ABOUT THIS EXERCISE
Return every record below exactly as written.

Source records
========
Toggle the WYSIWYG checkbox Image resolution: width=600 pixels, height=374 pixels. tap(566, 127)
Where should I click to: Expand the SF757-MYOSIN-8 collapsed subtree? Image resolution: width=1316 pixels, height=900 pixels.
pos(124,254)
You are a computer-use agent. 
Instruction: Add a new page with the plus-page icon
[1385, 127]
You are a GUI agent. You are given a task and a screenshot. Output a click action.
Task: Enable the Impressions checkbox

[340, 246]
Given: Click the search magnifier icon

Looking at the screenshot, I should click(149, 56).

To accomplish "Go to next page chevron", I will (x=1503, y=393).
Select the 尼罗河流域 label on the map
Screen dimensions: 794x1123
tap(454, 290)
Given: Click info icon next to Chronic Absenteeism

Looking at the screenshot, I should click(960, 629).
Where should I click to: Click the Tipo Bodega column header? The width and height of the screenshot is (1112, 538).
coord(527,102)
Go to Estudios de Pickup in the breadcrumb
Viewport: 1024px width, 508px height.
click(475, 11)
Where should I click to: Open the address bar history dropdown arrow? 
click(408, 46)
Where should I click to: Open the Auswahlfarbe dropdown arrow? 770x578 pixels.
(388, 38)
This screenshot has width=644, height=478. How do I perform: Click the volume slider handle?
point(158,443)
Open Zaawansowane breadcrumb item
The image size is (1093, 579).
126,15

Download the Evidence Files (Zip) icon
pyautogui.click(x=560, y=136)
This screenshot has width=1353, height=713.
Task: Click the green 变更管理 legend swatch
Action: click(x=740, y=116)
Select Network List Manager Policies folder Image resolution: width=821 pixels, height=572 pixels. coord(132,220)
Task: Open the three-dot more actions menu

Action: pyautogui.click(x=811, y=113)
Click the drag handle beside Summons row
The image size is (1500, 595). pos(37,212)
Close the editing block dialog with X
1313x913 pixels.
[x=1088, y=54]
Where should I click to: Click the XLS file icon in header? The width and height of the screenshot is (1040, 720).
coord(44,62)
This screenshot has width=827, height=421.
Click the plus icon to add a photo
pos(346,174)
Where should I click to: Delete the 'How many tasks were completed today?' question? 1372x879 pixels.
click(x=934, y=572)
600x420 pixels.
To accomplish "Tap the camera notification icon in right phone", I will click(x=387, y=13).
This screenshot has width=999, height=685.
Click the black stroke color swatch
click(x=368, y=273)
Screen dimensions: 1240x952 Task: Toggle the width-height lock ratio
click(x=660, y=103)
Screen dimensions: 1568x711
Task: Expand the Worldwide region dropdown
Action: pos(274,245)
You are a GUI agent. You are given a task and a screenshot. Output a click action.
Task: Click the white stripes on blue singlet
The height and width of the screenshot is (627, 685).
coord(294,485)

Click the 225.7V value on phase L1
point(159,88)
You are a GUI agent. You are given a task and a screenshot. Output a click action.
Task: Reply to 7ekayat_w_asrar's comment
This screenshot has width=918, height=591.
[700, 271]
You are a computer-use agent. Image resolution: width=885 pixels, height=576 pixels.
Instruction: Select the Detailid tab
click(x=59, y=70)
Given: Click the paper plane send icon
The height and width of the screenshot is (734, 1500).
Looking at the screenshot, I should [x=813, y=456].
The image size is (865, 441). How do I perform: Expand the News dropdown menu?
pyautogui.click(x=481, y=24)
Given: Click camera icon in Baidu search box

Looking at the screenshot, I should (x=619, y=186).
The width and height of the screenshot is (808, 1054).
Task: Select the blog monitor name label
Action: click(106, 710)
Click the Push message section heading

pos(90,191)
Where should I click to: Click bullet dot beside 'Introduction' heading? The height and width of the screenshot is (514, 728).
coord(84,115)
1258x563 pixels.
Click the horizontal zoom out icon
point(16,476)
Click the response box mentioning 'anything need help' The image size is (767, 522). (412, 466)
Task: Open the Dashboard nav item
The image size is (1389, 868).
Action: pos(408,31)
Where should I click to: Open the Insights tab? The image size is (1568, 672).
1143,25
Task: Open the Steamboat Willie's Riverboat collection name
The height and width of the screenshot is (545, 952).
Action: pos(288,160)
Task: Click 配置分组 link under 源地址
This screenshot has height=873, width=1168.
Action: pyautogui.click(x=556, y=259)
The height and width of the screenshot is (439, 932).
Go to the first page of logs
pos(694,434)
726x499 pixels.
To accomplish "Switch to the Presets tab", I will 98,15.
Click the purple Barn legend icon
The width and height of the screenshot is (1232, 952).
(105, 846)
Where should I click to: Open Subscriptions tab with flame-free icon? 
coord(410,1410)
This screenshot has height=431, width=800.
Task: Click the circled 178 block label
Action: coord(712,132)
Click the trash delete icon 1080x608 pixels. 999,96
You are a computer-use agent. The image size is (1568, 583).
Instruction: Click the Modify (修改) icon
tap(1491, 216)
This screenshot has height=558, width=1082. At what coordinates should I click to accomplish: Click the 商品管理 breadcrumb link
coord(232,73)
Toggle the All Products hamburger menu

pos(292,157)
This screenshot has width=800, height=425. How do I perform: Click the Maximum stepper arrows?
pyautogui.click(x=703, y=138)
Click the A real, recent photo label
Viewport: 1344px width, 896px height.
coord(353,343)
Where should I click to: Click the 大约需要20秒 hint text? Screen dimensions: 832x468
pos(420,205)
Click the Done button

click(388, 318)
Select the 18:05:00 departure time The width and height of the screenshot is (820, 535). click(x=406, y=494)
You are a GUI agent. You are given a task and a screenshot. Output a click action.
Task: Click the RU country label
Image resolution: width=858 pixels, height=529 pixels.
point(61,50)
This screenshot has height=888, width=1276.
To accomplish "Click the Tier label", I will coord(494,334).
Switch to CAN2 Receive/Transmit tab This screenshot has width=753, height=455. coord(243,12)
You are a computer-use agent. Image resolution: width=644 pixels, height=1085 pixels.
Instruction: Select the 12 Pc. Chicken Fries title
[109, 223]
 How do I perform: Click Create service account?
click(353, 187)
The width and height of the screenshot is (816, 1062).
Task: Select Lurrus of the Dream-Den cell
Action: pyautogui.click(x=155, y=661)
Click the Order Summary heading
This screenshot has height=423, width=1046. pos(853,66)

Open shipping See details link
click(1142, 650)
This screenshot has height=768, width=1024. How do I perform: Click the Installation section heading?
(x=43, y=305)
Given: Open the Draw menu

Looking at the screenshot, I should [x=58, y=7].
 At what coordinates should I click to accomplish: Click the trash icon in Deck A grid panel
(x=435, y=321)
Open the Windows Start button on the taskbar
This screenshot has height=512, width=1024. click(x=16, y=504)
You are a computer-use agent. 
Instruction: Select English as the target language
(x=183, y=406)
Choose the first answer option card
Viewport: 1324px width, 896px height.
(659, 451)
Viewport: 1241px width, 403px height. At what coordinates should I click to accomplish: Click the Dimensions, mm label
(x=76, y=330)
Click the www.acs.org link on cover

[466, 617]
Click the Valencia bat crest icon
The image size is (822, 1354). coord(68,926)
========
SOLUTION TO THE EXERCISE
Toggle the WYSIWYG checkbox Image resolution: width=600 pixels, height=374 pixels. tap(566, 127)
Where should I click to: Expand the SF757-MYOSIN-8 collapsed subtree? Image resolution: width=1316 pixels, height=900 pixels.
pos(124,254)
You are a computer-use agent. 
Instruction: Add a new page with the plus-page icon
[1385, 127]
You are a GUI agent. You are given a task and a screenshot. Output a click action.
Task: Enable the Impressions checkbox

[340, 246]
Given: Click the search magnifier icon

Looking at the screenshot, I should click(149, 56).

To accomplish "Go to next page chevron", I will (x=1503, y=393).
Select the 尼罗河流域 label on the map
Screen dimensions: 794x1123
tap(454, 290)
Given: Click info icon next to Chronic Absenteeism

Looking at the screenshot, I should click(960, 629).
Where should I click to: Click the Tipo Bodega column header? The width and height of the screenshot is (1112, 538).
coord(527,102)
Go to Estudios de Pickup in the breadcrumb
Viewport: 1024px width, 508px height.
click(475, 11)
Where should I click to: Open the address bar history dropdown arrow? 
click(408, 46)
Where should I click to: Open the Auswahlfarbe dropdown arrow? 770x578 pixels.
(388, 38)
This screenshot has width=644, height=478. How do I perform: Click the volume slider handle?
point(158,443)
Open Zaawansowane breadcrumb item
The image size is (1093, 579).
126,15

Download the Evidence Files (Zip) icon
pyautogui.click(x=560, y=136)
This screenshot has width=1353, height=713.
Task: Click the green 变更管理 legend swatch
Action: click(x=740, y=116)
Select Network List Manager Policies folder Image resolution: width=821 pixels, height=572 pixels. coord(132,220)
Task: Open the three-dot more actions menu

Action: pyautogui.click(x=811, y=113)
Click the drag handle beside Summons row
The image size is (1500, 595). pos(37,212)
Close the editing block dialog with X
1313x913 pixels.
[x=1088, y=54]
Where should I click to: Click the XLS file icon in header? The width and height of the screenshot is (1040, 720).
coord(44,62)
This screenshot has width=827, height=421.
Click the plus icon to add a photo
pos(346,174)
Where should I click to: Delete the 'How many tasks were completed today?' question? 1372x879 pixels.
click(x=934, y=572)
600x420 pixels.
To accomplish "Tap the camera notification icon in right phone", I will click(x=387, y=13).
This screenshot has width=999, height=685.
Click the black stroke color swatch
click(x=368, y=273)
Screen dimensions: 1240x952 Task: Toggle the width-height lock ratio
click(x=660, y=103)
Screen dimensions: 1568x711
Task: Expand the Worldwide region dropdown
Action: pos(274,245)
You are a GUI agent. You are given a task and a screenshot. Output a click action.
Task: Click the white stripes on blue singlet
The height and width of the screenshot is (627, 685).
coord(294,485)

Click the 225.7V value on phase L1
point(159,88)
You are a GUI agent. You are given a task and a screenshot. Output a click action.
Task: Reply to 7ekayat_w_asrar's comment
This screenshot has width=918, height=591.
[700, 271]
You are a computer-use agent. Image resolution: width=885 pixels, height=576 pixels.
Instruction: Select the Detailid tab
click(x=59, y=70)
Given: Click the paper plane send icon
The height and width of the screenshot is (734, 1500).
Looking at the screenshot, I should [x=813, y=456].
The image size is (865, 441). How do I perform: Expand the News dropdown menu?
pyautogui.click(x=481, y=24)
Given: Click camera icon in Baidu search box

Looking at the screenshot, I should (x=619, y=186).
The width and height of the screenshot is (808, 1054).
Task: Select the blog monitor name label
Action: click(106, 710)
Click the Push message section heading

pos(90,191)
Where should I click to: Click bullet dot beside 'Introduction' heading? The height and width of the screenshot is (514, 728).
coord(84,115)
1258x563 pixels.
Click the horizontal zoom out icon
point(16,476)
Click the response box mentioning 'anything need help' The image size is (767, 522). (412, 466)
Task: Open the Dashboard nav item
The image size is (1389, 868).
Action: pos(408,31)
Where should I click to: Open the Insights tab? The image size is (1568, 672).
1143,25
Task: Open the Steamboat Willie's Riverboat collection name
The height and width of the screenshot is (545, 952).
Action: pos(288,160)
Task: Click 配置分组 link under 源地址
This screenshot has height=873, width=1168.
Action: pyautogui.click(x=556, y=259)
The height and width of the screenshot is (439, 932).
Go to the first page of logs
pos(694,434)
726x499 pixels.
To accomplish "Switch to the Presets tab", I will 98,15.
Click the purple Barn legend icon
The width and height of the screenshot is (1232, 952).
(105, 846)
Where should I click to: Open Subscriptions tab with flame-free icon? 
coord(410,1410)
This screenshot has height=431, width=800.
Task: Click the circled 178 block label
Action: coord(712,132)
Click the trash delete icon 1080x608 pixels. 999,96
You are a computer-use agent. The image size is (1568, 583).
Instruction: Click the Modify (修改) icon
tap(1491, 216)
This screenshot has height=558, width=1082. At what coordinates should I click to accomplish: Click the 商品管理 breadcrumb link
coord(232,73)
Toggle the All Products hamburger menu

pos(292,157)
This screenshot has width=800, height=425. How do I perform: Click the Maximum stepper arrows?
pyautogui.click(x=703, y=138)
Click the A real, recent photo label
Viewport: 1344px width, 896px height.
coord(353,343)
Where should I click to: Click the 大约需要20秒 hint text? Screen dimensions: 832x468
pos(420,205)
Click the Done button

click(388, 318)
Select the 18:05:00 departure time The width and height of the screenshot is (820, 535). click(x=406, y=494)
You are a GUI agent. You are given a task and a screenshot. Output a click action.
Task: Click the RU country label
Image resolution: width=858 pixels, height=529 pixels.
point(61,50)
This screenshot has height=888, width=1276.
To accomplish "Click the Tier label", I will coord(494,334).
Switch to CAN2 Receive/Transmit tab This screenshot has width=753, height=455. coord(243,12)
You are a computer-use agent. Image resolution: width=644 pixels, height=1085 pixels.
Instruction: Select the 12 Pc. Chicken Fries title
[109, 223]
 How do I perform: Click Create service account?
click(353, 187)
The width and height of the screenshot is (816, 1062).
Task: Select Lurrus of the Dream-Den cell
Action: pyautogui.click(x=155, y=661)
Click the Order Summary heading
This screenshot has height=423, width=1046. pos(853,66)

Open shipping See details link
click(1142, 650)
This screenshot has height=768, width=1024. How do I perform: Click the Installation section heading?
(x=43, y=305)
Given: Open the Draw menu

Looking at the screenshot, I should [x=58, y=7].
 At what coordinates should I click to accomplish: Click the trash icon in Deck A grid panel
(x=435, y=321)
Open the Windows Start button on the taskbar
This screenshot has height=512, width=1024. click(x=16, y=504)
You are a computer-use agent. 
Instruction: Select English as the target language
(x=183, y=406)
Choose the first answer option card
Viewport: 1324px width, 896px height.
(659, 451)
Viewport: 1241px width, 403px height. At what coordinates should I click to accomplish: Click the Dimensions, mm label
(x=76, y=330)
Click the www.acs.org link on cover

[466, 617]
Click the Valencia bat crest icon
The image size is (822, 1354). coord(68,926)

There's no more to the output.